More and more organisations are making the decision to move their legacy, in-house applications to the cloud mainly due to cost savings. One of the major concerns about moving applications to the cloud is how to secure an application that was originally designed to be on-premise.
From on-premise to the cloud
When these applications were behind on-premise network security there was not a concern about who would be able to access them and what they were doing in the application. Moving to the cloud now introduces this dynamic and with it concerns around how to control who accesses the applications once they are in the cloud.
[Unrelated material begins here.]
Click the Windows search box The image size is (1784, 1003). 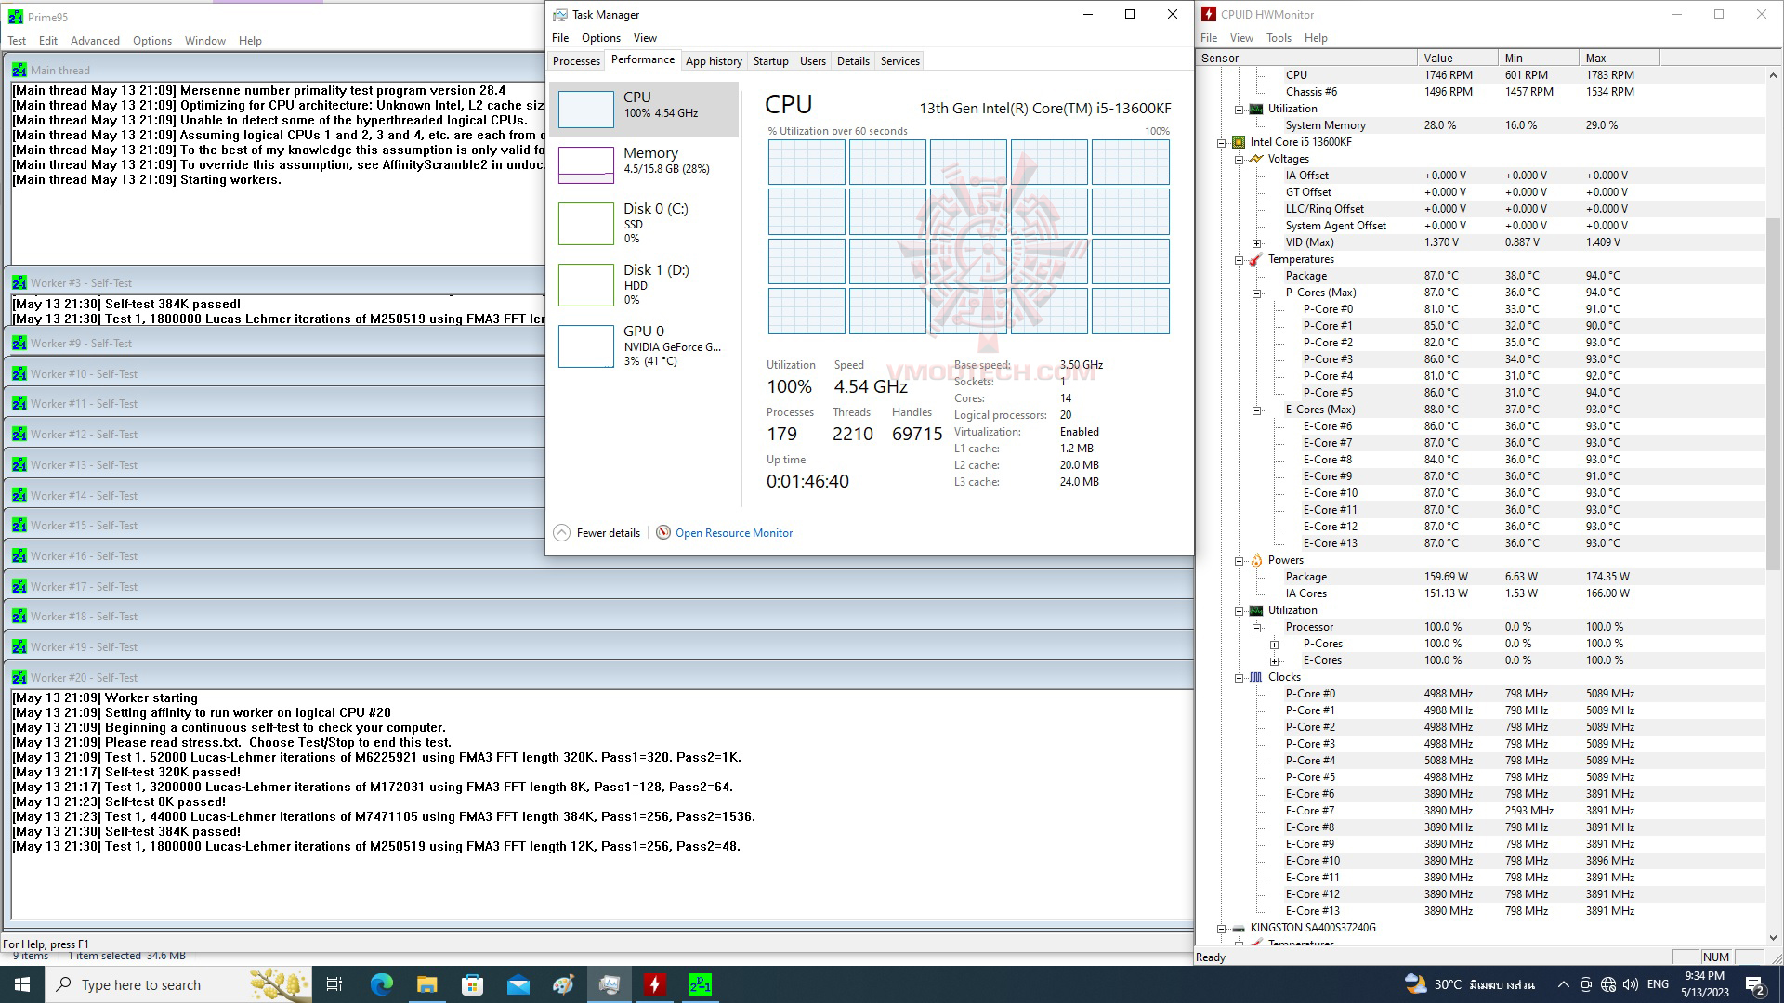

This move to the cloud now also opens the door to access applications from anywhere in the world and potentially any device. Being able to have visibility into where a user is logging in from geographically as well as what activities a user takes beyond an initial login and the context upon which that access occurs will help keep the data secure.
These same applications may have relied on a local directory to store attachments or documents. Moving to the cloud would likely mean storing those same attachments or documents in a cloud-based directory like Amazon Web Services (AWS) Simple Storage Service (S3) or Microsoft Azure Blob Storage.
When on-premise access to the application or information within the application would typically be limited to a corporate-wide incident. If access settings in the cloud are misconfigured, then the exposure is much larger.
API framework capabilities
Having the ability to easily and quickly add these capabilities to applications being moved to the cloud can be addressed by leveraging an API framework into the model. Incorporating an API framework would provide the following capabilities:
- Prevent unauthorised sensitive data from being stored in cloud collaboration, file-sharing, or storage devices
- Capture a complete audit trail of all user activity for forensic investigations
- Detect malware, compromised accounts, privileged access misuse and insider threats
- Successful/failed login attempts
- Who is accessing the application, device type, IP address, role of the user and geographic location
- How much data is being accessed, created, updated, deleted, downloaded, shared, or uploaded
MVC for Custom Applications will enable organisations to enforce CASB policies without the need for developers to spend a lot of valuable time writing code. This will allow legacy applications to have the MVC CASB enforce security policies enforced on it, whether the application is in a private data centre or in the cloud.